Au travail et à la maison, état des lieux de l’égalité hommes-femmes en France (Le Monde 8 mars 2010)
Deux ouvrages parus récemment en librairie, et qui occupent la tête des ventes – Le Quai de Ouistreham de Florence Aubenas (L’Olivier) et Le Conflit, la femme et la mère d’Elisabeth Badinter (Flammarion) – illustrent les difficultés auxquelles doivent faire face les femmes dans leur vie professionnelle : le premier, en montrant la précarité à laquelle sont soumises les femmes de ménage de Normandie ; le deuxième, en soulignant les difficultés à concilier vie de mère et vie professionnelle. A l’occasion de la journée internationale des femmes, Le Monde.fr fait le point sur les dernières statistiques et études sur l’état de la parité en France.
Temps partiel, horaires fractionnés… : la précarité se conjugue au féminin
L’activité des femmes progresse, mais au prix d’une plus grande précarité de l’emploi. Leur taux d’activité est passé de 60 % en 1975 à 82 % en 2006, alors que celui des hommes, sur cette même période, baissait légèrement de 97 % à 95 %, soulignait l’Insee dans une étude sur la parité parue en 2008.
Sur le front du chômage, l’Observatoire des inégalités souligne que « pour la première fois depuis les années 1970, le taux de chômage des femmes équivaut à celui des hommes. De quatre points jusqu’au milieu des années 1990, l’écart est tombé à zéro au troisième trimestre 2009″. Reste que les conditions d’emploi sont loin d’être identiques. Les femmes sont les premières touchées par la précarité, à commencer par le travail à temps partiel : quatre salariés à temps partiel sur cinq sont des femmes.
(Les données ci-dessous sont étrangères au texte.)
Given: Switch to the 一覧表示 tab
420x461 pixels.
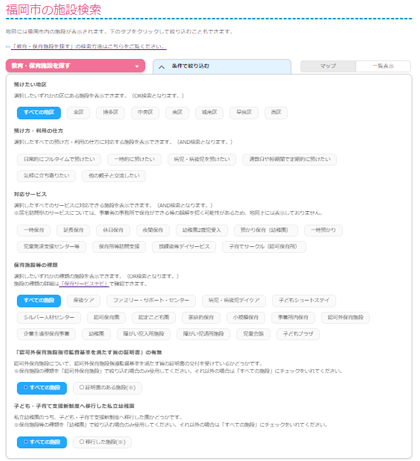Looking at the screenshot, I should (383, 66).
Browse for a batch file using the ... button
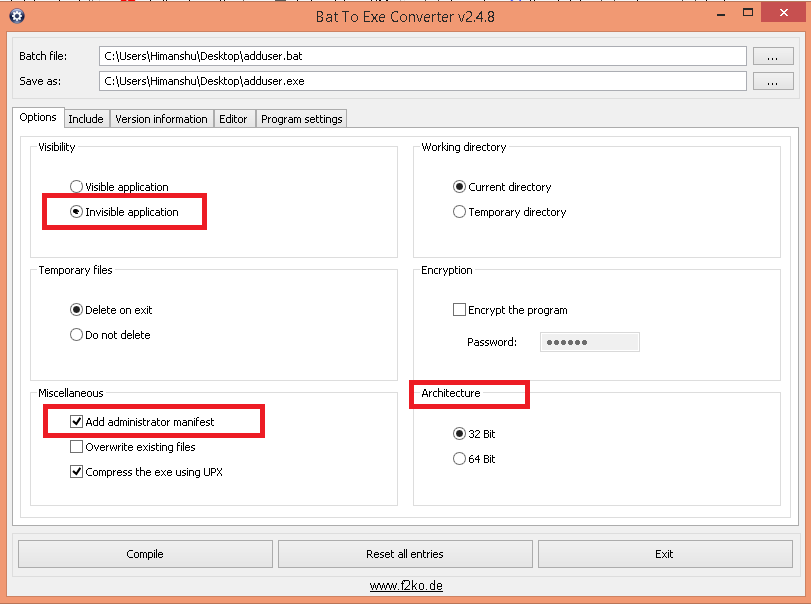Screen dimensions: 811x604 coord(772,56)
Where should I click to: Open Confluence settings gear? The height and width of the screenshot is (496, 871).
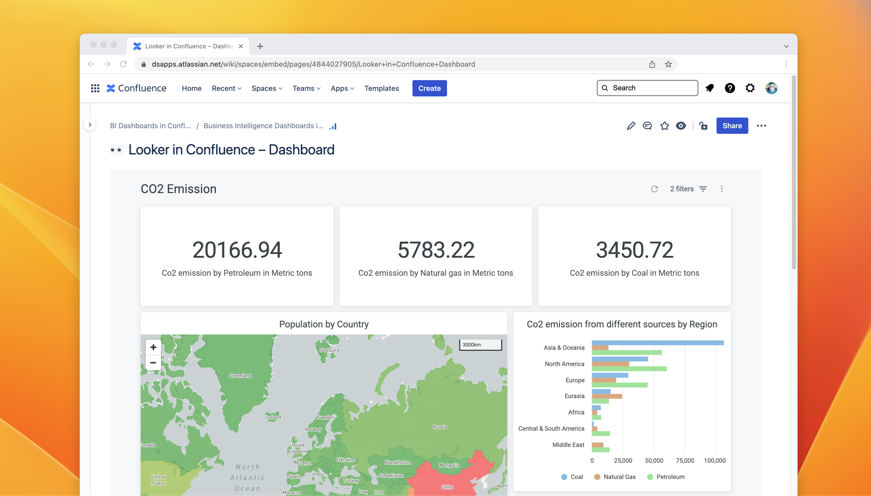tap(750, 88)
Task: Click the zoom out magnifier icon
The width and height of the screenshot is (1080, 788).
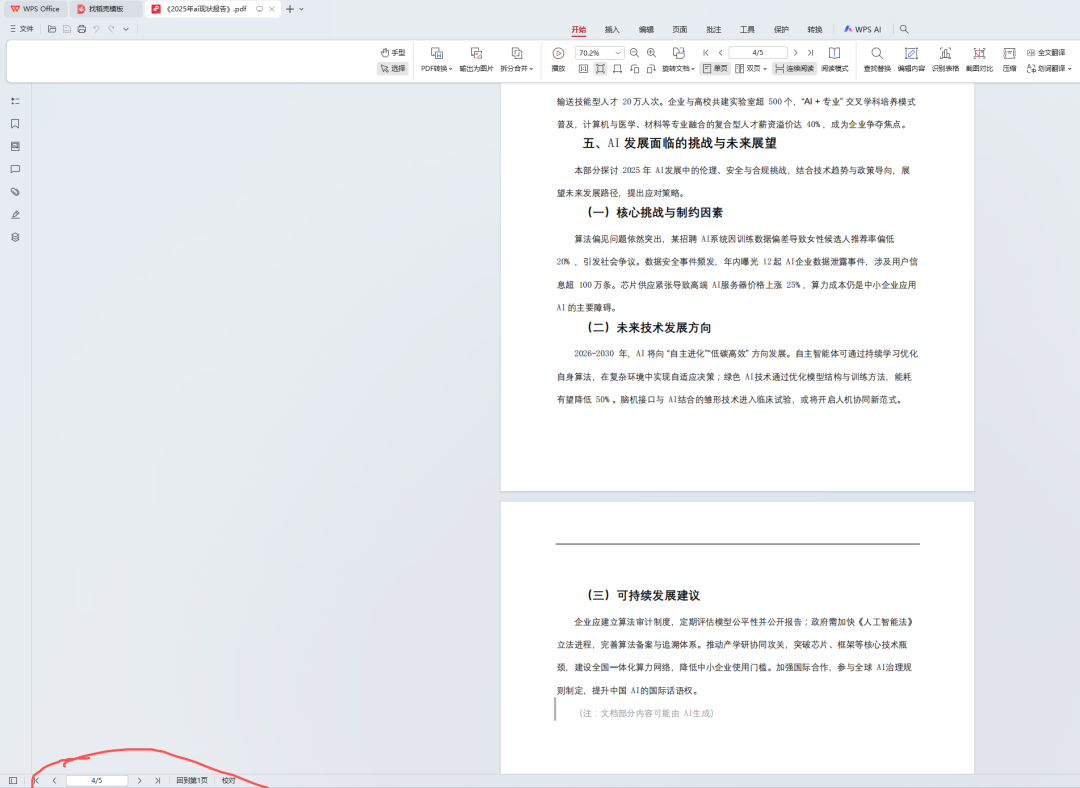Action: pos(634,53)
Dans un rapport présenté en 2008 au Conseil économique et social, l’entrepreneuse Geneviève Bel tire la sonnette d’alarme : « Le temps partiel a incontestablement un genre, le genre féminin. » Un temps partiel dont le caractère subi distingue la France de ses voisins européens, comme le montrait en 2006 une étude de l’Insee sur l’activité féminine : « En France, un emploi à temps partiel sur trois est déclaré involontaire contre un sur six pour l’Union européenne. »
Des inégalités salariales persistantes
Tous temps de travail confondus, les femmes touchent 27 % de moins que les hommes, selon les données du ministère du travail. Cet écart est plus au moins grand selon la catégorie socio-professionnelle, comme le montre cette infographie du Monde.fr. Les inégalités salariales s’expliquent en premier lieu par l’importance du temps partiel féminin. Mais en ne prenant en compte que les salariés à temps complet, les femmes perçoivent toujours 19 % de moins que les hommes. Et même à poste et niveau de qualification équivalents, les femmes gagnent 10 % de moins que les hommes. Un constat appuyé fin février par une étude de l’Insee sur l’emploi en début de carrière, qui conclut que « pendant leurs six premières années de vie active, les hommes ont des salaires médians supérieurs de 10 % à ceux des femmes ».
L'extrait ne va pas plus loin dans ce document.